I’ve come across performance problems in a case where chunks are much bigger than the default chunk cache size. The default of 1 MB cache per dataset seems extremely small now that even laptops have multiple GB of RAM, and HPC cluster nodes can have hundreds of GB.
I found a thread about this from a couple of years ago. It looks like having the library try to guess a good cache size is not an option, and I’m OK with that: I’d rather have simple, predictable behaviour even if it is wrong in some cases.
However, I’d like to be able to experiment with different cache sizes without having to recompile the software in question. So I’d propose adding an environment variable to be used like this:
HDF5_CHUNK_CACHE_SIZE=128M
This would override the default, but it could be overridden if the application called H5Pset_cache
or H5Pset_chunk_cache
. Suffixes K, M or G would multiply the number by the relevant power of 1024 to get a size in bytes.
Hi Thomas!
03.07.2018 18:49, Thomas Kluyver пишет:
I’ve come across performance problems in a case where chunks are much
bigger than the default chunk cache size. The default of 1 MB cache per
dataset seems extremely small now that even laptops have multiple GB of
RAM, and HPC cluster nodes can have hundreds of GB.
I found a thread about this from a couple of years ago
https://forum.hdfgroup.org/t/chuck-cache-size-proposal/3684. It looks
like having the library try to guess a good cache size is not an option,
and I’m OK with that: I’d rather have simple, predictable behaviour even
if it is wrong in some cases.
Please see also:
http://hdf-forum.184993.n3.nabble.com/Global-cache-size-td4027913.html
However, I’d like to be able to experiment with different cache sizes
without having to recompile the software in question. So I’d propose
adding an environment variable to be used like this:
HDF5_CHUNK_CACHE_SIZE=128M |
This would override the default, but it could be overridden if the
application called |H5Pset_cache| or |H5Pset_chunk_cache|. Suffixes K, M
or G would multiply the number by the relevant power of 1024 to get a
size in bytes.
That’s one neat idea!

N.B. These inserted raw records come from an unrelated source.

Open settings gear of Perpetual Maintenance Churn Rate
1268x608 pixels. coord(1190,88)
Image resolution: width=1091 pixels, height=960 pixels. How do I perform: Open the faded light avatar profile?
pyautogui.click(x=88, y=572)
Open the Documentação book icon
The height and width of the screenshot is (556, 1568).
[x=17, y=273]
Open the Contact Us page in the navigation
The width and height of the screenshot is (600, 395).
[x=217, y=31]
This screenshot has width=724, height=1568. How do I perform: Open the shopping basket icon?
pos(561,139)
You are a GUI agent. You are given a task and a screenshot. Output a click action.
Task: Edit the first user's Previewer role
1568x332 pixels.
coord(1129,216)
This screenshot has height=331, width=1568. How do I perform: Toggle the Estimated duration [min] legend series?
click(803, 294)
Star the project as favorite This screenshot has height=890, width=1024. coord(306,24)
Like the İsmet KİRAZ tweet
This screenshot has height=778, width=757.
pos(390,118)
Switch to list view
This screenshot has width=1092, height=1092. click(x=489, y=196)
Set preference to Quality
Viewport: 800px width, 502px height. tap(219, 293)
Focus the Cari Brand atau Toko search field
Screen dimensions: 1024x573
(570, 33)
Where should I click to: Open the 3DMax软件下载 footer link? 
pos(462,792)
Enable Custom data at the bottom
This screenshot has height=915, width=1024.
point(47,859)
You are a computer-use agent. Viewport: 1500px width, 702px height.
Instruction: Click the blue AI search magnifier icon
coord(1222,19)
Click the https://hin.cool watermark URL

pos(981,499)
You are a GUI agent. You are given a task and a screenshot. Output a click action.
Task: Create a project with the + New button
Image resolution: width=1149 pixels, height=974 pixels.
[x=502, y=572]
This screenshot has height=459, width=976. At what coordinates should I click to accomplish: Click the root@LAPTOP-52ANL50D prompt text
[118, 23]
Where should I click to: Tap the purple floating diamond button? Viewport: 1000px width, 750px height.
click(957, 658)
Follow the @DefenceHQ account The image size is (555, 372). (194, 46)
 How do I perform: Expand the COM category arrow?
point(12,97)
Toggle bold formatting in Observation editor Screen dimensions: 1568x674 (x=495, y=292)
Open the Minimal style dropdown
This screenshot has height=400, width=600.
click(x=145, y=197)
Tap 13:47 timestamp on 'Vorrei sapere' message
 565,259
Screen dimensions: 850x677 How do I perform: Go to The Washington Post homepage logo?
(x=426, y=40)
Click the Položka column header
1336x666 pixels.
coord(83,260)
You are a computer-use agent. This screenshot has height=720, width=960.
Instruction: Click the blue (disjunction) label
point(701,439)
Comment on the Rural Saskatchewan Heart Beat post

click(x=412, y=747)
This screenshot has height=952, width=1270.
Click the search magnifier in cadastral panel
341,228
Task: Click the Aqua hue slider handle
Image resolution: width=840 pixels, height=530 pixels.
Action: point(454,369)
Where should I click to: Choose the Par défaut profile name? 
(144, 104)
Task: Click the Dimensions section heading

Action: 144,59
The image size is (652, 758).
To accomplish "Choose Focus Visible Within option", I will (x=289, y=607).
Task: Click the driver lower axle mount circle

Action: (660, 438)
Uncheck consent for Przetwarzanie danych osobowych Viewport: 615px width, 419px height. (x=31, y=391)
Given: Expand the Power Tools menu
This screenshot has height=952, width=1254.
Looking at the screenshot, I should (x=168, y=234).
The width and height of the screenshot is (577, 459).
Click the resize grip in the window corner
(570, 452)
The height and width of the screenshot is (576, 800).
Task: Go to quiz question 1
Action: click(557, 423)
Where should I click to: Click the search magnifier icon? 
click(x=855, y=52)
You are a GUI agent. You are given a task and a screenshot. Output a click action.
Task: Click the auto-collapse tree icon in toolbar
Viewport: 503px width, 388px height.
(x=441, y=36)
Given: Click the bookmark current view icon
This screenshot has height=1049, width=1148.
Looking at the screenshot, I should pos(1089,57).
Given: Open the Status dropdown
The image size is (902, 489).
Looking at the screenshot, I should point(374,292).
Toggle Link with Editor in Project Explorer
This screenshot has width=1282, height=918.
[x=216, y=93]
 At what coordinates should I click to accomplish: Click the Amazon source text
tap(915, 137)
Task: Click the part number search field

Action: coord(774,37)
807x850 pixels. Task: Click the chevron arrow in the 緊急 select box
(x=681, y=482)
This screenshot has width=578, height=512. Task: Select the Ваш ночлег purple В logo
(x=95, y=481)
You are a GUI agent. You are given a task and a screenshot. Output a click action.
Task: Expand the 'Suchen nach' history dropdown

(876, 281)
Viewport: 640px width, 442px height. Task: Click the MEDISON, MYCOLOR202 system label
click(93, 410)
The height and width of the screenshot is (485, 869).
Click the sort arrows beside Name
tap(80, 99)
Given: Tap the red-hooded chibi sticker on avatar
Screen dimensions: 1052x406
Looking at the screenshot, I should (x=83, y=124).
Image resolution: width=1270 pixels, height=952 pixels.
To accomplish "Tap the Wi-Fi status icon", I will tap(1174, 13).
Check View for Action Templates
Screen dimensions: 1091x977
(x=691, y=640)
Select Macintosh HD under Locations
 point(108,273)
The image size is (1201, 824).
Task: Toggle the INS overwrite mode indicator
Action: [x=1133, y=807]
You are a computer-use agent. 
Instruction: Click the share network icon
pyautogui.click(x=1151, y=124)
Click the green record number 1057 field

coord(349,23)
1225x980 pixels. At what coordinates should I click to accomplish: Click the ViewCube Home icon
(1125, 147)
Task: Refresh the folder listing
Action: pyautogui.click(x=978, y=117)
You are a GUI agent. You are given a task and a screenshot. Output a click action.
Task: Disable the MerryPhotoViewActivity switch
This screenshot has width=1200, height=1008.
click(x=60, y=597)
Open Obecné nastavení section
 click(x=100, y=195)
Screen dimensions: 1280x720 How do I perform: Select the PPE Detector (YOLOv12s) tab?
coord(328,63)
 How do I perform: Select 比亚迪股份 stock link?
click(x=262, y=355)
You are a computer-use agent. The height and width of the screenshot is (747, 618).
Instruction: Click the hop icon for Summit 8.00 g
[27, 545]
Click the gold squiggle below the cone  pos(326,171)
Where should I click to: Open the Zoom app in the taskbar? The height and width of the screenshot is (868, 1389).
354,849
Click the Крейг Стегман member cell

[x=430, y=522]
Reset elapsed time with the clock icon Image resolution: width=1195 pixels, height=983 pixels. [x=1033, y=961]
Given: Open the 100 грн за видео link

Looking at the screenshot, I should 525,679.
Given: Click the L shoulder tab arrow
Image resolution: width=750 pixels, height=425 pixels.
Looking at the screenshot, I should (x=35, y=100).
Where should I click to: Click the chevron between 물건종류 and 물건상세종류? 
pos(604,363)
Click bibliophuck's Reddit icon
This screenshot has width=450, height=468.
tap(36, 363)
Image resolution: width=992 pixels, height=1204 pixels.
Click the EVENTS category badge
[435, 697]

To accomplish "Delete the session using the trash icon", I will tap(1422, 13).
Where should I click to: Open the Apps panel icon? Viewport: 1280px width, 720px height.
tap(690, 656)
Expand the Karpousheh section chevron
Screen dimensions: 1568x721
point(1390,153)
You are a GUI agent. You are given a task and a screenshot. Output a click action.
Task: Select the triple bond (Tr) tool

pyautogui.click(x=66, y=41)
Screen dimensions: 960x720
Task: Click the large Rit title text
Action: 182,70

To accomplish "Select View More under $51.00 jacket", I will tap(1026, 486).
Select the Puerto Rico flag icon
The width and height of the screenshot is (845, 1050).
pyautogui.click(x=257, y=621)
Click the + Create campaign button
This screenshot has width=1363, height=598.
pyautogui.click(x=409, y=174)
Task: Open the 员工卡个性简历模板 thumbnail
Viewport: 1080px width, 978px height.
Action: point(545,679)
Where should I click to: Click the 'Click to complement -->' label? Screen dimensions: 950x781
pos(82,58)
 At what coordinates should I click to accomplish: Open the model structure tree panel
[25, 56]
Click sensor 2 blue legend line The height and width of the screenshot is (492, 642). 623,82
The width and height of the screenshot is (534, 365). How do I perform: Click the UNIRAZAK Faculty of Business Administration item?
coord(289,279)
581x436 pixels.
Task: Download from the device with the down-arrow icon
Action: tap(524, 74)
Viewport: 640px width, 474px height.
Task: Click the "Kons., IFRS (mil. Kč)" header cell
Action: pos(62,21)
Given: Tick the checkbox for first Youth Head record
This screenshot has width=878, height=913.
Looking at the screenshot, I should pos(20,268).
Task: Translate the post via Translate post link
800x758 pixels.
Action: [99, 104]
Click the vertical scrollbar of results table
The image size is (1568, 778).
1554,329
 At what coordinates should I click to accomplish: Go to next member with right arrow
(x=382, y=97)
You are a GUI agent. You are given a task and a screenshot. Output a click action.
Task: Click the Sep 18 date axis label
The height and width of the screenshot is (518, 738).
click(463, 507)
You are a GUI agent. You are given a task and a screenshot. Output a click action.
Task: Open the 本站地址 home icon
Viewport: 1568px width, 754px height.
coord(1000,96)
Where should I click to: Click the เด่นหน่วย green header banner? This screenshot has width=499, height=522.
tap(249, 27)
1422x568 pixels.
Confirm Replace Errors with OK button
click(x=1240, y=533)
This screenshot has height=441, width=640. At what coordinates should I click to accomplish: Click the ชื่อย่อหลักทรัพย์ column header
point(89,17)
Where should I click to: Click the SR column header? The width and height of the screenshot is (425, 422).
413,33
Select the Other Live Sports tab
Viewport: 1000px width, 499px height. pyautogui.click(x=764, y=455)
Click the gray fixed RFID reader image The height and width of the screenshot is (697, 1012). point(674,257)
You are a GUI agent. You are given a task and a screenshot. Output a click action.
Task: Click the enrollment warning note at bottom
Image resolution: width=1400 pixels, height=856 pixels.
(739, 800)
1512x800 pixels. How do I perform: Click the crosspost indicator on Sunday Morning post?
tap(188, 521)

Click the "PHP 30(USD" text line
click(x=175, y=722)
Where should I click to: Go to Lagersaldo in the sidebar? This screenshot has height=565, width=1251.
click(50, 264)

However, I’m pretty sure it will break some
existing applications relying on the defaults…
Best wishes,
Andrey Paramonov
Thanks Andrey! I did see your thread as well, and I think a global cache limit makes sense. For the use case I’m working with, however, it’s easiest to work with a per-dataset cache size: we are reading a slab at a time from a number of different datasets, and we want to make sure that one chunk of each dataset can always be cached.
Hi Thomas,
I entered enhancement HDFFV-10535 for this issue.
Thanks!
-Barbara
Thanks Barbara. Am I right in thinking that your issue tracker is not publicly visible?
Yes, that is correct. Feel free to contact the helpdesk if you want to know the status of the issue.